Your instructions: All the lines below should appear again unchanged, though their pictures should not.

Listed records:
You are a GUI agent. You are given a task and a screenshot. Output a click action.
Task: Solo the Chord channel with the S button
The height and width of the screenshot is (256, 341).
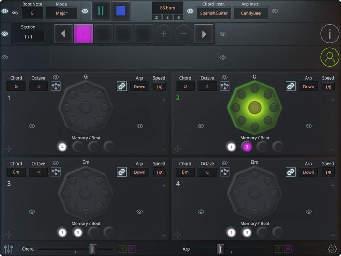pyautogui.click(x=122, y=249)
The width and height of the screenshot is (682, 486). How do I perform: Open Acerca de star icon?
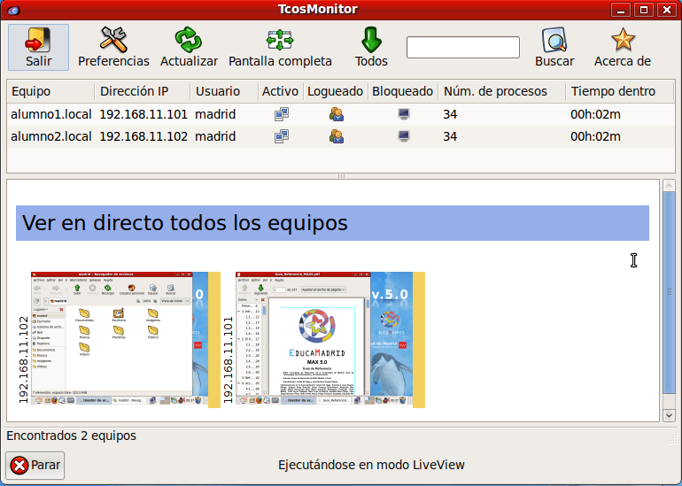coord(623,40)
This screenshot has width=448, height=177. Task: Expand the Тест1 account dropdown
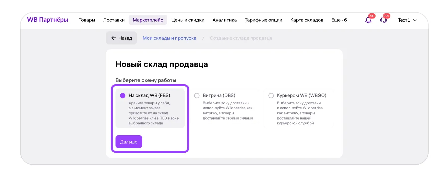407,20
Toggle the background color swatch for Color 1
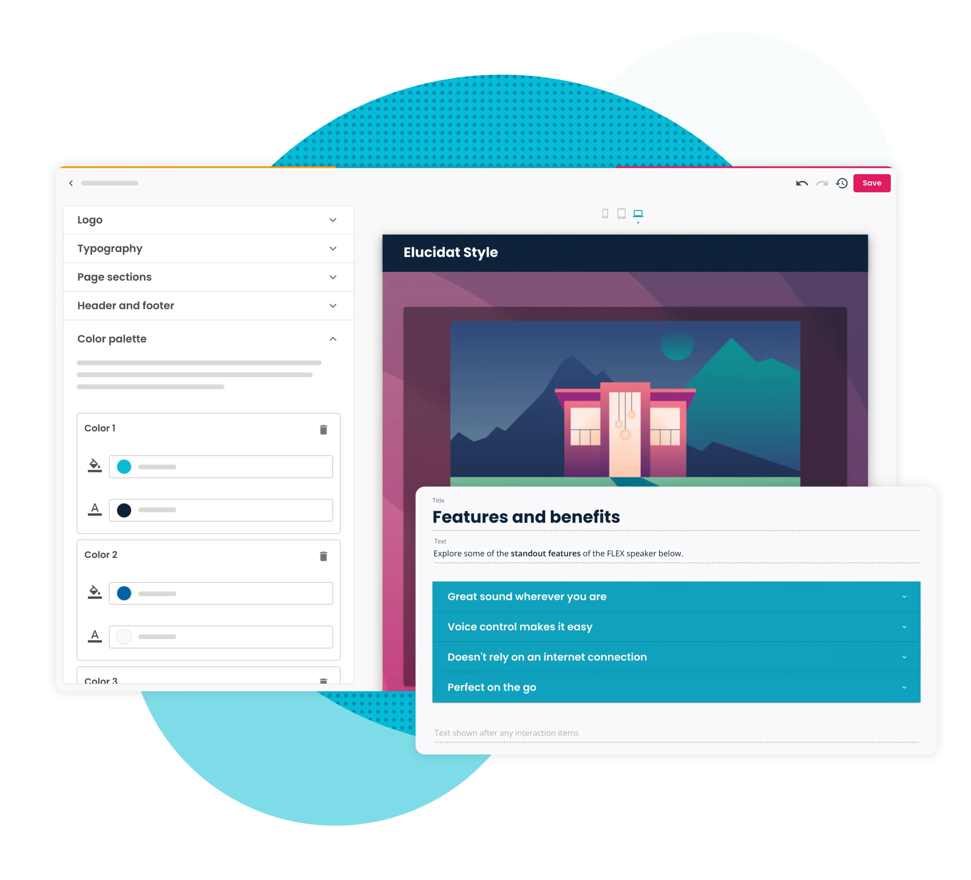This screenshot has width=971, height=880. (x=125, y=467)
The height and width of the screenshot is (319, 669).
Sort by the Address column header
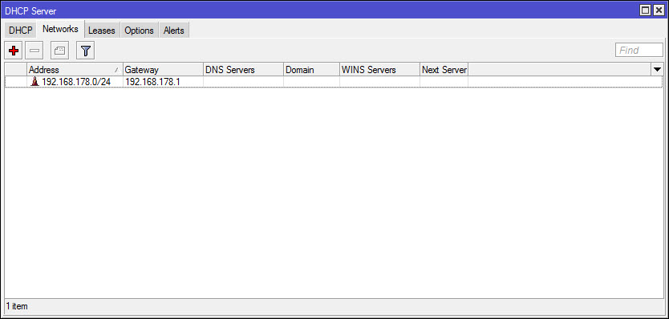pyautogui.click(x=75, y=70)
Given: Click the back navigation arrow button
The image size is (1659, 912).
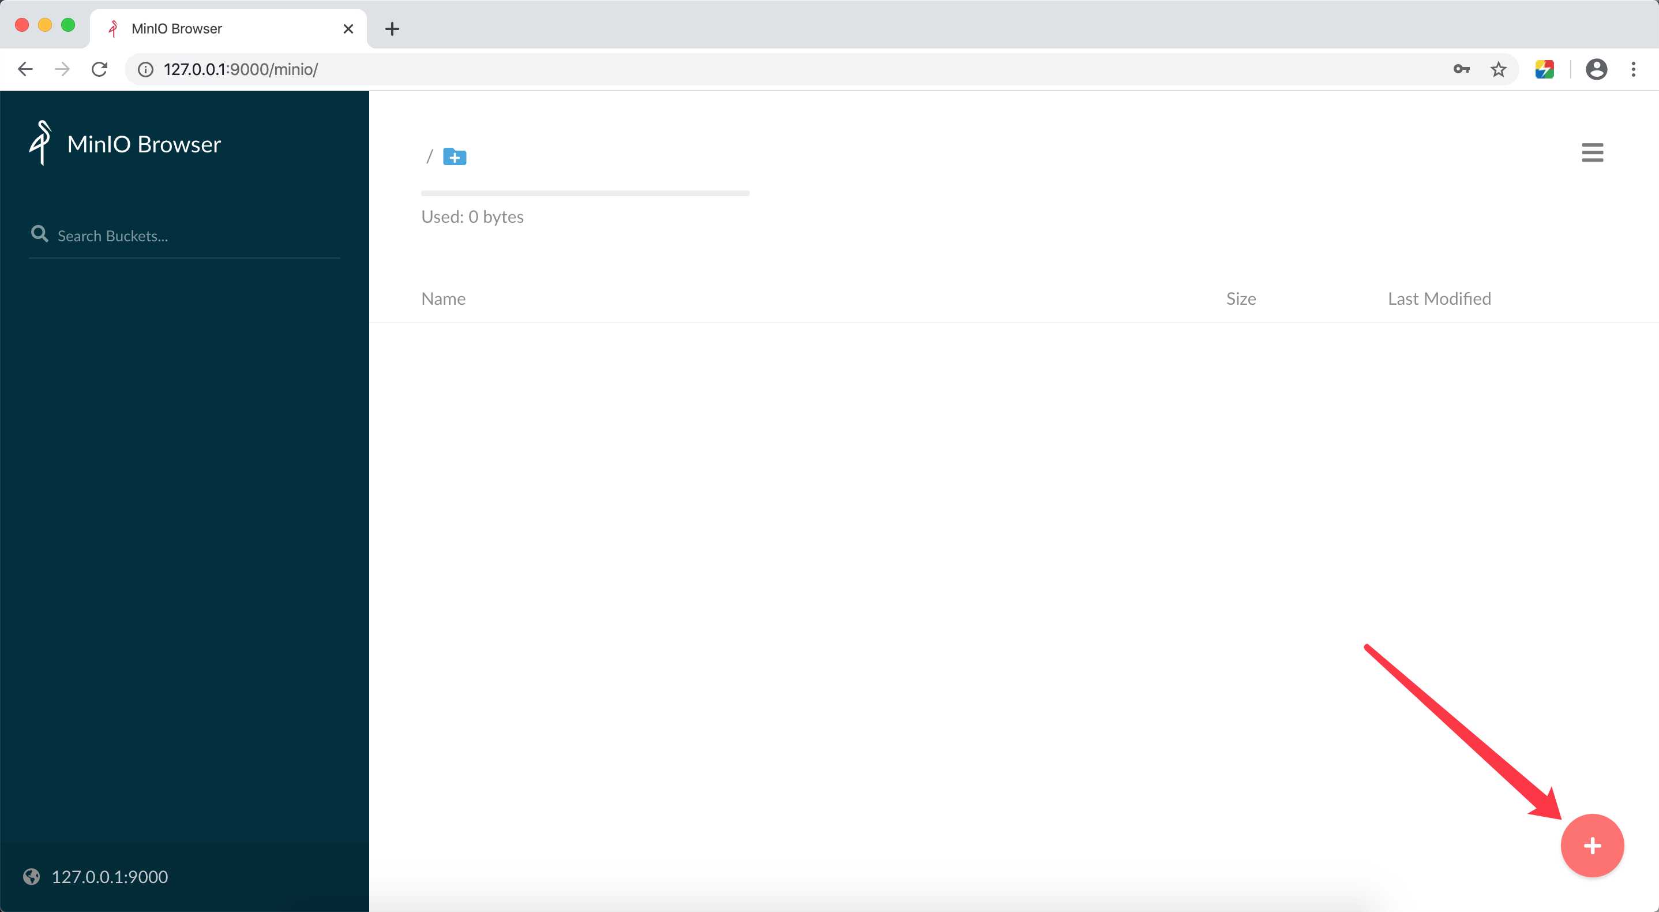Looking at the screenshot, I should (25, 69).
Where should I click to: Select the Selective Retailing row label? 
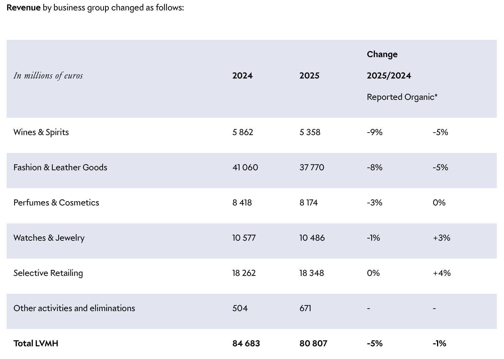(48, 273)
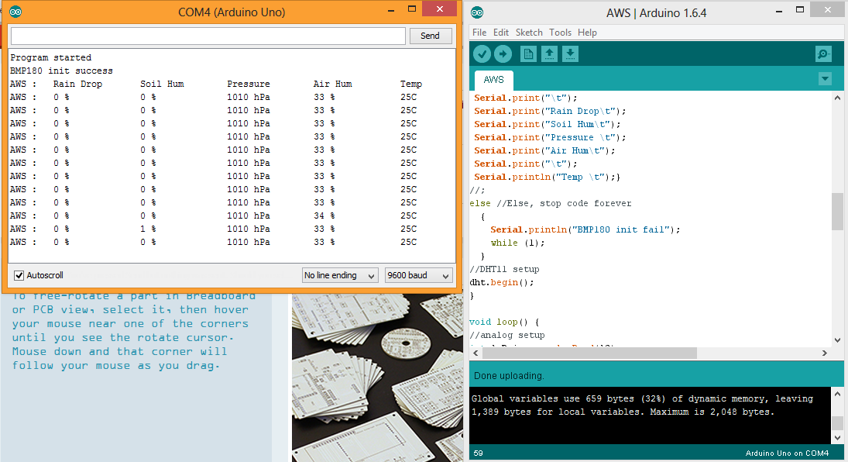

Result of this task:
You are a GUI agent. You are given a task and a screenshot. Output a click action.
Task: Solo the Chord channel with the S button
The height and width of the screenshot is (256, 341).
pyautogui.click(x=122, y=249)
The width and height of the screenshot is (682, 486). How do I perform: Open Acerca de star icon?
coord(623,40)
This screenshot has width=448, height=177. Task: Expand the Тест1 account dropdown
407,20
Toggle the background color swatch for Color 1
This screenshot has width=971, height=880. (x=125, y=467)
The height and width of the screenshot is (319, 669).
Sort by the Address column header
pyautogui.click(x=75, y=70)
Given: Click the back navigation arrow button
The image size is (1659, 912).
Looking at the screenshot, I should (25, 69).
Where should I click to: Select the Selective Retailing row label? 
(48, 273)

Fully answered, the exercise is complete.